You never mentioned that my sieve on face and scarf was supposed to represent a woman in a Burka. Excuse me anyone who believes this is not PC. Poetic and comedic license allowed PLEASE!
Well, it's lonely on the hilltop the day. Had a wee bawl to myself. Felix and i wandered to the shop and i bought some Heinz tomato soup, ambrosia rice pudding, 2 white breakfast rolls and a quart o tunnocks wafers or seems that way - 8 in a pack. I ate 5 on the way up the road. Oh, i forgot, Batchelor's chicken noodles to boot. Ate the lot over the course of the day, brings back fond home-school lunch memories. Dipped my buttered roll into the sweet and tasty soup - yum yum. Even let Felix have noodles and rice pudding for tea - the social'll be onto me - all that sugar and salt. Felt like/needed a day off.
Much love to ya sissy wissy woo woo
Finka
hey sonnda,
you seem like the sort of girl who would know....my lovely neighbour brought me a giant clootie dumpling for our annual fireworks night, we were overloaded by cake so I shoved it in the freezer, have I ruined it? can it be saved? and if so what do I do with it and how is it best eaten. someone told me i should eat it with cheese?
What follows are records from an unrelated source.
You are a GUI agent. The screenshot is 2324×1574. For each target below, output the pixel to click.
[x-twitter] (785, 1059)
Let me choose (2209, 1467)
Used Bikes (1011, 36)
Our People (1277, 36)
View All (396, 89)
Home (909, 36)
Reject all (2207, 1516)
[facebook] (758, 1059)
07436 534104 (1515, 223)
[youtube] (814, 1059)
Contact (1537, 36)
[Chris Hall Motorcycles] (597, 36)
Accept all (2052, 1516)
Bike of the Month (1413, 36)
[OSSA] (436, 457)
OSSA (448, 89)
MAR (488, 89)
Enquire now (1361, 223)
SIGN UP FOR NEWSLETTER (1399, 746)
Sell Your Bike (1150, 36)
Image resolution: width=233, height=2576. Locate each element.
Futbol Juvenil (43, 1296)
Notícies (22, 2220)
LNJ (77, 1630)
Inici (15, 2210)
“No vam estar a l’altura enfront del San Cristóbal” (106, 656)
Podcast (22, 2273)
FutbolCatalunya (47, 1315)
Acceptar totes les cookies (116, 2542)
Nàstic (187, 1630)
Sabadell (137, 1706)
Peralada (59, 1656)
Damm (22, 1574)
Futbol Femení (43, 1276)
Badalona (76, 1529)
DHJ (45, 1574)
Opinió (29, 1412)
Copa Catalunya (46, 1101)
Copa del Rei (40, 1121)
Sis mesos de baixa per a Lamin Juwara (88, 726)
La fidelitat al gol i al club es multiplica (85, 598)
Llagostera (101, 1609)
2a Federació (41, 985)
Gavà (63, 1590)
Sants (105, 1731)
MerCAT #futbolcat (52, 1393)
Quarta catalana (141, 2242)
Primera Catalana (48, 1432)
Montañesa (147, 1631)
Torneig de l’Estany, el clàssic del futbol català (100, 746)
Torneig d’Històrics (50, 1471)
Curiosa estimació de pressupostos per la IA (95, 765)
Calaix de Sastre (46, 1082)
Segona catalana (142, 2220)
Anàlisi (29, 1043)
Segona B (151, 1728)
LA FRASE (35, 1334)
I love your foodie blog, keep it up. angharadx
Hey Angharad
You have a lovely neighbour indeed! And the good news is your clootie can be saved after all.
To bring it back to life, first defrost fully and then reheat by boiling in a pan for 2-3 hours. Some shenanigans involved here:
1) Put a dinner plate in the bottom of the pan for the clootie to sit on.
2) Add water and bring to the boil before adding the dumpling.
3) Keep on a simmer for 2-3 hours. Less than that and won't be hot through, more and will be soggy, anything in between is more about having leeway for serving up, ie whenever you can be arsed in that hour! Or water has reduced sufficiently - see below.
4) Water should never come more than half way up otherwise it'll be soggy - easy when you're topping up but bit harder to judge when you 1st add the dumpling to the pan. Just tip some out if it comes more than half way up.
5) Hang the tied bit of cloth over the side of the pan.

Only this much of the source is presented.